Screenshot and document pointing data:
· · ·
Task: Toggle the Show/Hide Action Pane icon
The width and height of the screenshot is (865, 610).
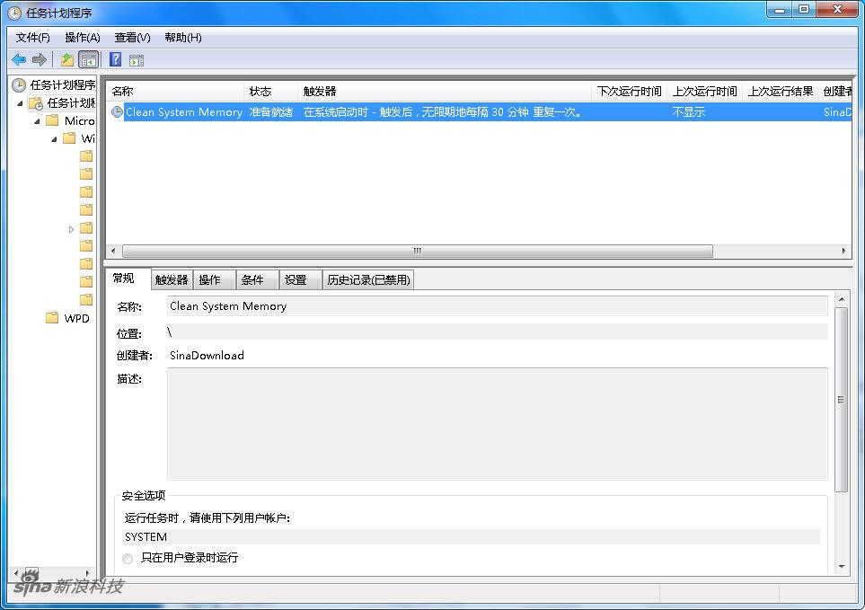Action: 137,60
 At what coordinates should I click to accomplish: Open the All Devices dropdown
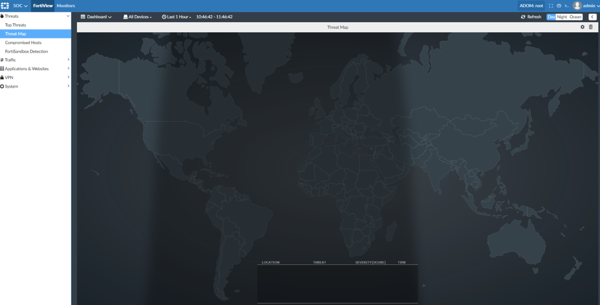click(138, 17)
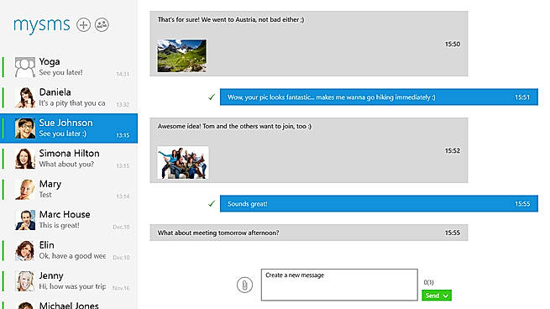
Task: Click the Create a new message field
Action: (339, 285)
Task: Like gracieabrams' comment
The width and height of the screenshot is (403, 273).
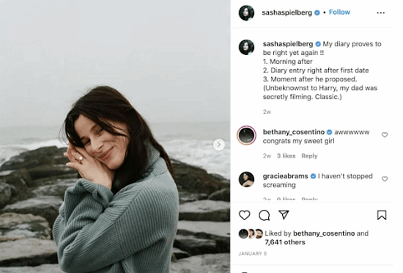Action: pos(385,179)
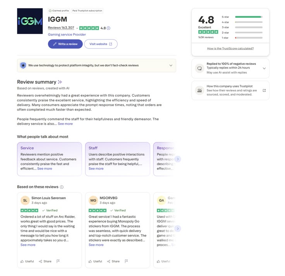Expand review summary with See more
Image resolution: width=285 pixels, height=276 pixels.
click(65, 124)
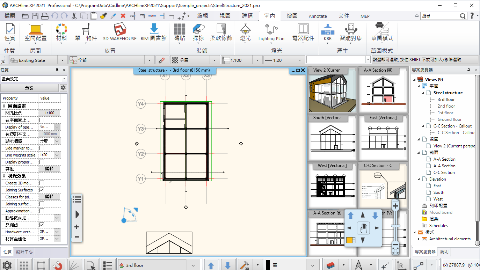
Task: Click the BIM 圖書館 download icon
Action: (154, 29)
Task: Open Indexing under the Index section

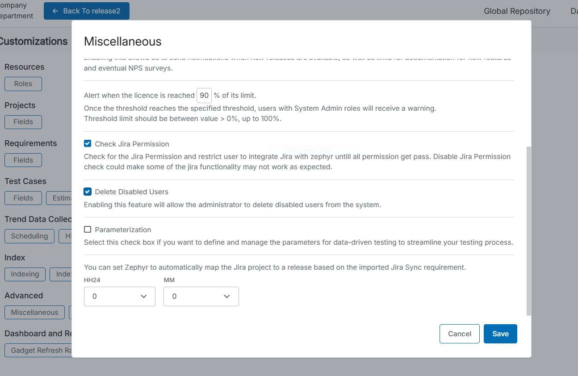Action: tap(25, 274)
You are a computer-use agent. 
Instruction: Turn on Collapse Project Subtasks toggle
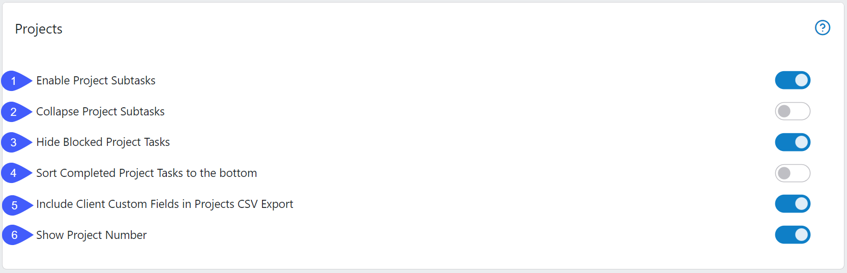click(793, 111)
· · ·
> _What the exercise asks_
Find each line in the data above that contains the word "Open", and copy those lines. Match the word's capitalization exactly.

> _Exercise answer_
 At what coordinates should I click to accomplish: Open the All Devices dropdown
Task: Open Indexing under the Index section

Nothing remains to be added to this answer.